Later: Oh, alright then, I couldn’t resist it. Dr.Miller said it was very funny in places and I’m afraid that tempted me to have what I intended, of course, as a quick look (Warning: fatal mistake!). And indeed there are some belly laughs in there as perjuring backsides are nailed to barn doors. And there are even more, I discovered by another serendipitous excursion, in the York Daily Record (here, for example) whose columnist Mike Argento has been described as the H.L.Mencken of the trial. I am resisting the temptation to look for more.

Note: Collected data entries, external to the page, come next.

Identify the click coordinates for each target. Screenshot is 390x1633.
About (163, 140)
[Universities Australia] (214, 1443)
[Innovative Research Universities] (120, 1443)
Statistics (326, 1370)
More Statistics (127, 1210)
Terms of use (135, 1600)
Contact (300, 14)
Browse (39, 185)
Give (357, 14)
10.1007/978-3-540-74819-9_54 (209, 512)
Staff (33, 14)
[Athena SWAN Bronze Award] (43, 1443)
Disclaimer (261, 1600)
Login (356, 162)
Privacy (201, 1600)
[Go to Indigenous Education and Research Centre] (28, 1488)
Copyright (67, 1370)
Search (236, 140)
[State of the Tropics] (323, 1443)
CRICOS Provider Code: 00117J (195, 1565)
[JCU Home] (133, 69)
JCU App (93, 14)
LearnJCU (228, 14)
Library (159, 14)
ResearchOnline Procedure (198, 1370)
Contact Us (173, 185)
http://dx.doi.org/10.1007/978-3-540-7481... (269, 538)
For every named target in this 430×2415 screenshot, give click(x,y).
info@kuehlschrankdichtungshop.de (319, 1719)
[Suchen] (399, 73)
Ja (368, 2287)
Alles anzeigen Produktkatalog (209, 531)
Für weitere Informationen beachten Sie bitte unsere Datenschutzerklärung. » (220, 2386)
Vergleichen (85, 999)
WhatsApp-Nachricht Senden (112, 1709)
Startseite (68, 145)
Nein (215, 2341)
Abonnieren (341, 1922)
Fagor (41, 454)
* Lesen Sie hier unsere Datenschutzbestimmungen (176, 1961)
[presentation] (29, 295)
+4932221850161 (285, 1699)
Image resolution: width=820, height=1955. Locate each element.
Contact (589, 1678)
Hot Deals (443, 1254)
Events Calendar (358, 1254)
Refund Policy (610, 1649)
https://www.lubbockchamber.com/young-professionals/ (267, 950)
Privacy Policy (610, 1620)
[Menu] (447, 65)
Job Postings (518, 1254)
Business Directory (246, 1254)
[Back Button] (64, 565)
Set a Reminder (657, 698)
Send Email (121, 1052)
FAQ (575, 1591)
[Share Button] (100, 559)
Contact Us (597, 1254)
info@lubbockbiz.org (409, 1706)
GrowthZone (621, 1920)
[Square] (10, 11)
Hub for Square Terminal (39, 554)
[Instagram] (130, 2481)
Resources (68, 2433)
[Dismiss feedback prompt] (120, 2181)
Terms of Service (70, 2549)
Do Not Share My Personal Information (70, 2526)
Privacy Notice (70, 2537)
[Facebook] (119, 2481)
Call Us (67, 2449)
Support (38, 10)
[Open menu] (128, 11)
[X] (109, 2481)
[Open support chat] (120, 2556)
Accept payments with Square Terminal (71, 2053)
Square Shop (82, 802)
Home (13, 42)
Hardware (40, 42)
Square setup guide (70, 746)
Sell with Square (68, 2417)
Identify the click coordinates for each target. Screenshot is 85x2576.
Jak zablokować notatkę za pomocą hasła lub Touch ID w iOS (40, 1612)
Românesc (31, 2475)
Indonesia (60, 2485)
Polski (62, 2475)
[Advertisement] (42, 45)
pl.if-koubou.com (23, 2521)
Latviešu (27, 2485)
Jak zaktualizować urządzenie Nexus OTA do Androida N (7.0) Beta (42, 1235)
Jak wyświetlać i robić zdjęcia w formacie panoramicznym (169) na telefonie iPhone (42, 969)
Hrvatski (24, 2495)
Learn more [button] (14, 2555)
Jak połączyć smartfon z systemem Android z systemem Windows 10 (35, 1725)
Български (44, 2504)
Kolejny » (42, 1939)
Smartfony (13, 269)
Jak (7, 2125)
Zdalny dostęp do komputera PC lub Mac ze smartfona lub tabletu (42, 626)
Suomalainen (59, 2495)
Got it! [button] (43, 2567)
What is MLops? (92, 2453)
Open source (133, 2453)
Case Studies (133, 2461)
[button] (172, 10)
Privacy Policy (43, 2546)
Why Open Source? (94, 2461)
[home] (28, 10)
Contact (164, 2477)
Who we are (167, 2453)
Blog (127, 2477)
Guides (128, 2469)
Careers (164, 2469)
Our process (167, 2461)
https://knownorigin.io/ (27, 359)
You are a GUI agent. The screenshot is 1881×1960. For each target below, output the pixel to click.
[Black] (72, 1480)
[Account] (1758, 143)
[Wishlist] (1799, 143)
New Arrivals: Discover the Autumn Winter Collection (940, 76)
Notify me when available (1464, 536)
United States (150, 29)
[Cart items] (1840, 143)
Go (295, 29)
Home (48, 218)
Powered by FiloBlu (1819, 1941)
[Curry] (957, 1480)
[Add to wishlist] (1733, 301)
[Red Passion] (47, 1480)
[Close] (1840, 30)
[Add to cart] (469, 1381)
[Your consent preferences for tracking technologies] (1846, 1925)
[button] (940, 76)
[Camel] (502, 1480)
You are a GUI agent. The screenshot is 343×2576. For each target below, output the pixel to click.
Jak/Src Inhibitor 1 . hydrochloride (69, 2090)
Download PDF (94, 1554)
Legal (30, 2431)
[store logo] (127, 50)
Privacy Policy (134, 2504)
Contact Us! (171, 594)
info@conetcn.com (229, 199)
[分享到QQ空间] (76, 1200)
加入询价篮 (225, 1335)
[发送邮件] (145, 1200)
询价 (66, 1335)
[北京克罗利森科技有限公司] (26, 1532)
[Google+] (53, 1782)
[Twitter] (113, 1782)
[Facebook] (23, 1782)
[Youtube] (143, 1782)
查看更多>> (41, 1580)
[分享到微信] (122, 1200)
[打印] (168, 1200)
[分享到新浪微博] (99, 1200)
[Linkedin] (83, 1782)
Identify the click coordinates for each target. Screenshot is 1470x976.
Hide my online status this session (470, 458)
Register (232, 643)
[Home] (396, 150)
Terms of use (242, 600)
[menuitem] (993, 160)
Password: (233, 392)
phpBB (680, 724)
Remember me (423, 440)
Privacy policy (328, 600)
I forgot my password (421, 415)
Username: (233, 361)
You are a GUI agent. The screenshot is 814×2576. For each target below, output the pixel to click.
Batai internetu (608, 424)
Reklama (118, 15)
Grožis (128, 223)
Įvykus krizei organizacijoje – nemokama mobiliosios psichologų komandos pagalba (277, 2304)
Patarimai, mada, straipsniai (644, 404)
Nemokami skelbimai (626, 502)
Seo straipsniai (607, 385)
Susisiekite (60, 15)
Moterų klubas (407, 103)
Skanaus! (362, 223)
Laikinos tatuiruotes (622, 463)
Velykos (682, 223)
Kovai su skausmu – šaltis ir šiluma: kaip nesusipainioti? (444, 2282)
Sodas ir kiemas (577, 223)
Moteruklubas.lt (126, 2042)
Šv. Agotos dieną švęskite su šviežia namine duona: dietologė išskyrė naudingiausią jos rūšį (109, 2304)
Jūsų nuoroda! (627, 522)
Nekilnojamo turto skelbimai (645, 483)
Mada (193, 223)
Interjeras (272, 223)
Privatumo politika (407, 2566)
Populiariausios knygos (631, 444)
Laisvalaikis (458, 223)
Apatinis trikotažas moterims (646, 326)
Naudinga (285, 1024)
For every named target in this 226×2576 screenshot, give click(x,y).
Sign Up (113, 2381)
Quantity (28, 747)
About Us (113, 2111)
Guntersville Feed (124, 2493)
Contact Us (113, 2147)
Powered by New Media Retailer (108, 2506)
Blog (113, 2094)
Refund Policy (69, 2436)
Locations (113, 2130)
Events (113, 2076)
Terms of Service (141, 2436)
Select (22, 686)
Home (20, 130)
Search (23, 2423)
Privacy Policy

3. And the time wasted fooling with computers

My reading of the judgement was facilitated by my finding this fix (a software downgrade) to enable me to use my Microsoft Office keyboard’s scroll wheel. Microsoft Vista doesn’t support this Microsoft (model RT9450) keyboard. I could understand this if it was 5 years old or required an obsolete interface. It’s about 3 years old and it works perfectly well with Windows XP. Microsoft, it seems, would like me to buy another keyboard.

obsolete-rt9450.jpg

First, this is not environmentally responsible. Second, it causes me more than financial pain. I have suffered in the past from shoulder problems associated with using a mouse for too long. Having a scroll wheel on the left of the keyboard has made a great deal of difference to me. Now, Microsoft doesn’t make a keyboard with a scroll wheel on the left any more. I don’t expect Vista to support 8″ floppy disks or any other obsolete hardware, but this deliberate failure to support Microsoft’s own hardware seems inexcusable–in this case at least: the Microsoft Office Keyboard is still for sale. I am posting this so that others whose time was wasted on this may find this workaround, and so that any Microsoftie reading this might feel twinge of shame (fat chance?).